The right way to do photography in the 21st century is DIDO: digital in, digital out. But the same schizos who designed the Apple PowerBook 540c (Wired 2.10, page 134) must've come up with the QuickTake100 camera, because its features alternate between slick and sick.
Slick are the 640-by-480 24-bit color images. This is more resolution than anything even close to it in price. In this regard it's an industry leader. It can tuck eight high-res images into its solid state memory (lots of memory: nearly a megabyte per big pic). And it won't forget them for a year, even if you take the batteries out. At half that resolution it can take 32 pictures, and you can mix resolutions on the fly. (640-by-480 from any digital camera, by the way, is not close to photographic resolution, and images are soft.)
Sick is that most people open the camera by putting their thumbs in what seems to be a finger grip and sliding the front cover: the "finger grip" is actually the lens opening, so this maneuver usually results in a perfectly smeared fingerprint on the lens. Also, if the camera's gone to sleep (which it does after five minutes or some other user-chosen interval), pressing the shutter button wakes it up. Of course, if it's not asleep it takes a picture. And you can't erase just one picture; it's either all or none.
Slick is the ease of installing the program and using it with your computer. It doesn't even care which serial port (on a Mac) you plug it into; it finds the right one for itself. And kudos to the designer of the clever cover over the serial port that slides out of the way; it's easy to use, unmistakable, and unbreakable.
Sick is the lack of threads for attaching close-up lenses, filters, or other accessories, not to mention the long horizontal distance (2 inches) between viewfinder and camera lens; it puts close things off-center.

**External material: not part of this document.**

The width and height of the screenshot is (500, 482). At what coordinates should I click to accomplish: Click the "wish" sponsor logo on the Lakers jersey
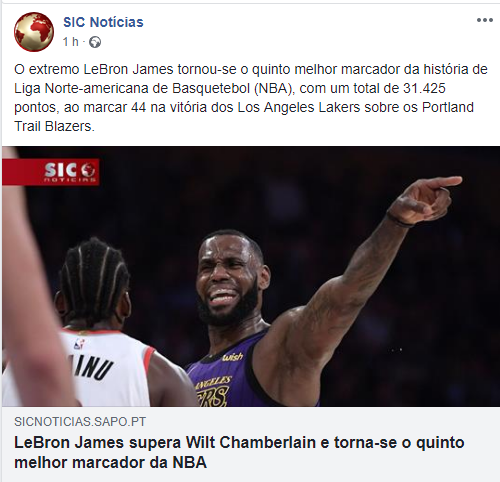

Slick is the software. Using it is a no-brainer. And versions of this product are available for Mac or for Windows. (Apple is waking up!)
Sick is that the provided nicads are not recharged when you have the camera plugged into the wall; you have to use a separate charger. The spirit is willing but the flash is weak: its range is all of 9 feet.
Unless you like really expensive digital point-and-shoots or need quick images without being too fussy about image quality, I'd wait for Apple's second try. By the way, the pictures in Apple's ads for the camera were not taken with one.
Apple QuickTake 100: US$749, connection kit: $99. Apple: (800) 538 9696, +1 (408) 996 1010.